» **YOUR ASSIGNMENT**: Please print each record below exactly as it is written.

» **INFORMATION SUPPLIED**:
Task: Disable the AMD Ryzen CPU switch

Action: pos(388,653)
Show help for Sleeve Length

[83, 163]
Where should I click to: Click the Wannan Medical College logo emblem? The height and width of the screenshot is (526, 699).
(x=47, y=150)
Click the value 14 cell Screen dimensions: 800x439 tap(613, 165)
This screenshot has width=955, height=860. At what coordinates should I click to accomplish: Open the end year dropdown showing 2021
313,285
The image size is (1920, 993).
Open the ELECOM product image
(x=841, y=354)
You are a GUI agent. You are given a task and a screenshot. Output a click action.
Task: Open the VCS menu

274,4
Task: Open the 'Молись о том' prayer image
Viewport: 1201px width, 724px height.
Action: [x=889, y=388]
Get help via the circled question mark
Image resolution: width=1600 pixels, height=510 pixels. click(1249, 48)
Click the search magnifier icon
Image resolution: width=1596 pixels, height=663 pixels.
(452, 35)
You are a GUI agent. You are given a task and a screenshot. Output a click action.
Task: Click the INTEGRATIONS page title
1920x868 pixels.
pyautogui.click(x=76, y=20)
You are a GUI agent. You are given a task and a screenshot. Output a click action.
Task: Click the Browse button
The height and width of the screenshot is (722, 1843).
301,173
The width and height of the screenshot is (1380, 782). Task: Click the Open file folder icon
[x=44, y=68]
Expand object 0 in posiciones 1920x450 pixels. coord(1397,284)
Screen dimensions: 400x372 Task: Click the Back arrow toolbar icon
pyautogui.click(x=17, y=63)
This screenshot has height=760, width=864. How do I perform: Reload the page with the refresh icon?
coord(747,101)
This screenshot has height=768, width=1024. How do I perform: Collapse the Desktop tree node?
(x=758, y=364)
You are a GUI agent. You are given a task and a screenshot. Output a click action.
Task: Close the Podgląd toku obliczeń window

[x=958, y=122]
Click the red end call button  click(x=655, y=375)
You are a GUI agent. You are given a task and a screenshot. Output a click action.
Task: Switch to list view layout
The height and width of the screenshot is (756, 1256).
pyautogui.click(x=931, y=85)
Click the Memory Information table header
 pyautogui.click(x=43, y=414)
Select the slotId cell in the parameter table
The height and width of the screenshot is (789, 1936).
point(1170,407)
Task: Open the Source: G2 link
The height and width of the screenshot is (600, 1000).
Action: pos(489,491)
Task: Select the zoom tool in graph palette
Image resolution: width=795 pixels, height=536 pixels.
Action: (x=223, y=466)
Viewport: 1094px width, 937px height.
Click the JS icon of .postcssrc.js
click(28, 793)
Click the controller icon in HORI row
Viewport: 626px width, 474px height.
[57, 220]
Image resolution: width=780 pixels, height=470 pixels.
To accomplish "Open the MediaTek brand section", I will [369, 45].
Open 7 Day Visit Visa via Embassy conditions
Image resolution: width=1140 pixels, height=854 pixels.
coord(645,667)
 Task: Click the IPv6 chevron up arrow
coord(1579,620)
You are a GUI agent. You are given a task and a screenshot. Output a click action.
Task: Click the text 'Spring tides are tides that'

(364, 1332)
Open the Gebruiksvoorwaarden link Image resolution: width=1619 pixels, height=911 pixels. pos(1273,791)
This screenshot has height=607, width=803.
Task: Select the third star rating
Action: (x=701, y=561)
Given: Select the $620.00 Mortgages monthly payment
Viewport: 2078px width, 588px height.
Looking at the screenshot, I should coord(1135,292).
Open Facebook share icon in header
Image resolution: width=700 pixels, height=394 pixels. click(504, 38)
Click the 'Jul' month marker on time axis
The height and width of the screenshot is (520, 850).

» **RESULT**:
Task: Disable the AMD Ryzen CPU switch

Action: pos(388,653)
Show help for Sleeve Length

[83, 163]
Where should I click to: Click the Wannan Medical College logo emblem? The height and width of the screenshot is (526, 699).
(x=47, y=150)
Click the value 14 cell Screen dimensions: 800x439 tap(613, 165)
This screenshot has width=955, height=860. At what coordinates should I click to accomplish: Open the end year dropdown showing 2021
313,285
The image size is (1920, 993).
Open the ELECOM product image
(x=841, y=354)
You are a GUI agent. You are given a task and a screenshot. Output a click action.
Task: Open the VCS menu

274,4
Task: Open the 'Молись о том' prayer image
Viewport: 1201px width, 724px height.
Action: [x=889, y=388]
Get help via the circled question mark
Image resolution: width=1600 pixels, height=510 pixels. click(1249, 48)
Click the search magnifier icon
Image resolution: width=1596 pixels, height=663 pixels.
(452, 35)
You are a GUI agent. You are given a task and a screenshot. Output a click action.
Task: Click the INTEGRATIONS page title
1920x868 pixels.
pyautogui.click(x=76, y=20)
You are a GUI agent. You are given a task and a screenshot. Output a click action.
Task: Click the Browse button
The height and width of the screenshot is (722, 1843).
301,173
The width and height of the screenshot is (1380, 782). Task: Click the Open file folder icon
[x=44, y=68]
Expand object 0 in posiciones 1920x450 pixels. coord(1397,284)
Screen dimensions: 400x372 Task: Click the Back arrow toolbar icon
pyautogui.click(x=17, y=63)
This screenshot has height=760, width=864. How do I perform: Reload the page with the refresh icon?
coord(747,101)
This screenshot has height=768, width=1024. How do I perform: Collapse the Desktop tree node?
(x=758, y=364)
You are a GUI agent. You are given a task and a screenshot. Output a click action.
Task: Close the Podgląd toku obliczeń window

[x=958, y=122]
Click the red end call button  click(x=655, y=375)
You are a GUI agent. You are given a task and a screenshot. Output a click action.
Task: Switch to list view layout
The height and width of the screenshot is (756, 1256).
pyautogui.click(x=931, y=85)
Click the Memory Information table header
 pyautogui.click(x=43, y=414)
Select the slotId cell in the parameter table
The height and width of the screenshot is (789, 1936).
point(1170,407)
Task: Open the Source: G2 link
The height and width of the screenshot is (600, 1000).
Action: pos(489,491)
Task: Select the zoom tool in graph palette
Image resolution: width=795 pixels, height=536 pixels.
Action: (x=223, y=466)
Viewport: 1094px width, 937px height.
Click the JS icon of .postcssrc.js
click(28, 793)
Click the controller icon in HORI row
Viewport: 626px width, 474px height.
[57, 220]
Image resolution: width=780 pixels, height=470 pixels.
To accomplish "Open the MediaTek brand section", I will [369, 45].
Open 7 Day Visit Visa via Embassy conditions
Image resolution: width=1140 pixels, height=854 pixels.
coord(645,667)
 Task: Click the IPv6 chevron up arrow
coord(1579,620)
You are a GUI agent. You are given a task and a screenshot. Output a click action.
Task: Click the text 'Spring tides are tides that'

(364, 1332)
Open the Gebruiksvoorwaarden link Image resolution: width=1619 pixels, height=911 pixels. pos(1273,791)
This screenshot has height=607, width=803.
Task: Select the third star rating
Action: (x=701, y=561)
Given: Select the $620.00 Mortgages monthly payment
Viewport: 2078px width, 588px height.
Looking at the screenshot, I should coord(1135,292).
Open Facebook share icon in header
Image resolution: width=700 pixels, height=394 pixels. click(504, 38)
Click the 'Jul' month marker on time axis
The height and width of the screenshot is (520, 850).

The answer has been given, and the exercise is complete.